● **The task**:
Rewrite the material below, replacing every occurrence of "GUI agent" with "GUI assistant" and leaving everything else unchanged.
Begin Given data
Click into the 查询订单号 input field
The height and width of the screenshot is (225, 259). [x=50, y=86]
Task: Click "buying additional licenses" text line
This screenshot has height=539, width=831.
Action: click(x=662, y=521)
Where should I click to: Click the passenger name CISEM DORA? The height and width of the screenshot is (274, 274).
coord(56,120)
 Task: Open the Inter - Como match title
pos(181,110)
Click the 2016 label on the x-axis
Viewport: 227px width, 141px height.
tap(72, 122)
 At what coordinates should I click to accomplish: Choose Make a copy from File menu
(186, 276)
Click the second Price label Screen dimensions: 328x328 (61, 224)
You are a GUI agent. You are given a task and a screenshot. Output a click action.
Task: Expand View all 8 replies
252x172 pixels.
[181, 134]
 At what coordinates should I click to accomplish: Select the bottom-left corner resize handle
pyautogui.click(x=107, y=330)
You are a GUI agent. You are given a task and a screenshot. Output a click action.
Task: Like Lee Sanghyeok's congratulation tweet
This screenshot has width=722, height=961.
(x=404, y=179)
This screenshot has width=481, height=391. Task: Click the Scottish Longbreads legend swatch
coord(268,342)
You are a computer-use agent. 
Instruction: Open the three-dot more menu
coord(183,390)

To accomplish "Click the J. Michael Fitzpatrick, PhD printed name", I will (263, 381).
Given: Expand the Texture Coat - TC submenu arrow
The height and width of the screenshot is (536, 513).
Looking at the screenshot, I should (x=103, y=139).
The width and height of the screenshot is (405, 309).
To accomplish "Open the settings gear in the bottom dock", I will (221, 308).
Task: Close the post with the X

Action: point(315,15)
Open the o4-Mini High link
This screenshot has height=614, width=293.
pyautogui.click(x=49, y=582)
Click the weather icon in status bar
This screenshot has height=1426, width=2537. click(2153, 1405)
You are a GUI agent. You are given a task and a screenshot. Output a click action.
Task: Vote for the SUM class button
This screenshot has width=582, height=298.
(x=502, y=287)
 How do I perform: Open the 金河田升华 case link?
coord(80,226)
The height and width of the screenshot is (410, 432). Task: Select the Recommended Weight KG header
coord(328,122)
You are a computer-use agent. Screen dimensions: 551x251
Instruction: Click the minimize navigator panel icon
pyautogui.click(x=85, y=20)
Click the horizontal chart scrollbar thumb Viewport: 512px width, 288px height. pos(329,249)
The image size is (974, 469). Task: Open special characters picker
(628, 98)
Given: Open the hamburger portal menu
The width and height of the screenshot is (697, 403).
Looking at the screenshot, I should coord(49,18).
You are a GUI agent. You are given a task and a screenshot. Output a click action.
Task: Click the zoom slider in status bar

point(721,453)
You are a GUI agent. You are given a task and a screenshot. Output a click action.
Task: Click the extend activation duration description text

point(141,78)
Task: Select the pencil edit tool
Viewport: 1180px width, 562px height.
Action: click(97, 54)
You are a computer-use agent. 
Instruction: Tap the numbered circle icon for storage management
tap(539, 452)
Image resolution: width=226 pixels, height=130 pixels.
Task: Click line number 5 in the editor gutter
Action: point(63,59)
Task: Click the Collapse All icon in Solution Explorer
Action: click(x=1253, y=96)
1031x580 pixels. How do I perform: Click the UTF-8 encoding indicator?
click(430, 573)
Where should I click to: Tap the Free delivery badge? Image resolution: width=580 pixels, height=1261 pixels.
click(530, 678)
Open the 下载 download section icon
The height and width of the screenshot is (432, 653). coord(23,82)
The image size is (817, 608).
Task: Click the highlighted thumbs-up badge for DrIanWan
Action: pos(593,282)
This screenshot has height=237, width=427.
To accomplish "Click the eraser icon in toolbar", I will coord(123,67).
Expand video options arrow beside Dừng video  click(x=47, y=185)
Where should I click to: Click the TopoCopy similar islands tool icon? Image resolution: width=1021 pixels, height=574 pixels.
End Given data
● **Response to this task**:
Click into the 查询订单号 input field
The height and width of the screenshot is (225, 259). [x=50, y=86]
Task: Click "buying additional licenses" text line
This screenshot has height=539, width=831.
Action: click(x=662, y=521)
Where should I click to: Click the passenger name CISEM DORA? The height and width of the screenshot is (274, 274).
coord(56,120)
 Task: Open the Inter - Como match title
pos(181,110)
Click the 2016 label on the x-axis
Viewport: 227px width, 141px height.
tap(72, 122)
 At what coordinates should I click to accomplish: Choose Make a copy from File menu
(186, 276)
Click the second Price label Screen dimensions: 328x328 (61, 224)
You are a GUI assistant. You are given a task and a screenshot. Output a click action.
Task: Expand View all 8 replies
252x172 pixels.
[181, 134]
 At what coordinates should I click to accomplish: Select the bottom-left corner resize handle
pyautogui.click(x=107, y=330)
You are a GUI assistant. You are given a task and a screenshot. Output a click action.
Task: Like Lee Sanghyeok's congratulation tweet
This screenshot has width=722, height=961.
(x=404, y=179)
This screenshot has width=481, height=391. Task: Click the Scottish Longbreads legend swatch
coord(268,342)
You are a computer-use agent. 
Instruction: Open the three-dot more menu
coord(183,390)

To accomplish "Click the J. Michael Fitzpatrick, PhD printed name", I will (263, 381).
Given: Expand the Texture Coat - TC submenu arrow
The height and width of the screenshot is (536, 513).
Looking at the screenshot, I should (x=103, y=139).
The width and height of the screenshot is (405, 309).
To accomplish "Open the settings gear in the bottom dock", I will (221, 308).
Task: Close the post with the X

Action: point(315,15)
Open the o4-Mini High link
This screenshot has height=614, width=293.
pyautogui.click(x=49, y=582)
Click the weather icon in status bar
This screenshot has height=1426, width=2537. click(2153, 1405)
You are a GUI assistant. You are given a task and a screenshot. Output a click action.
Task: Vote for the SUM class button
This screenshot has width=582, height=298.
(x=502, y=287)
 How do I perform: Open the 金河田升华 case link?
coord(80,226)
The height and width of the screenshot is (410, 432). Task: Select the Recommended Weight KG header
coord(328,122)
You are a computer-use agent. Screen dimensions: 551x251
Instruction: Click the minimize navigator panel icon
pyautogui.click(x=85, y=20)
Click the horizontal chart scrollbar thumb Viewport: 512px width, 288px height. pos(329,249)
The image size is (974, 469). Task: Open special characters picker
(628, 98)
Given: Open the hamburger portal menu
The width and height of the screenshot is (697, 403).
Looking at the screenshot, I should coord(49,18).
You are a GUI assistant. You are given a task and a screenshot. Output a click action.
Task: Click the zoom slider in status bar

point(721,453)
You are a GUI assistant. You are given a task and a screenshot. Output a click action.
Task: Click the extend activation duration description text

point(141,78)
Task: Select the pencil edit tool
Viewport: 1180px width, 562px height.
Action: click(97, 54)
You are a computer-use agent. 
Instruction: Tap the numbered circle icon for storage management
tap(539, 452)
Image resolution: width=226 pixels, height=130 pixels.
Task: Click line number 5 in the editor gutter
Action: point(63,59)
Task: Click the Collapse All icon in Solution Explorer
Action: click(x=1253, y=96)
1031x580 pixels. How do I perform: Click the UTF-8 encoding indicator?
click(430, 573)
Where should I click to: Tap the Free delivery badge? Image resolution: width=580 pixels, height=1261 pixels.
click(530, 678)
Open the 下载 download section icon
The height and width of the screenshot is (432, 653). coord(23,82)
The image size is (817, 608).
Task: Click the highlighted thumbs-up badge for DrIanWan
Action: pos(593,282)
This screenshot has height=237, width=427.
To accomplish "Click the eraser icon in toolbar", I will coord(123,67).
Expand video options arrow beside Dừng video  click(x=47, y=185)
Where should I click to: Click the TopoCopy similar islands tool icon? Image resolution: width=1021 pixels, height=574 pixels.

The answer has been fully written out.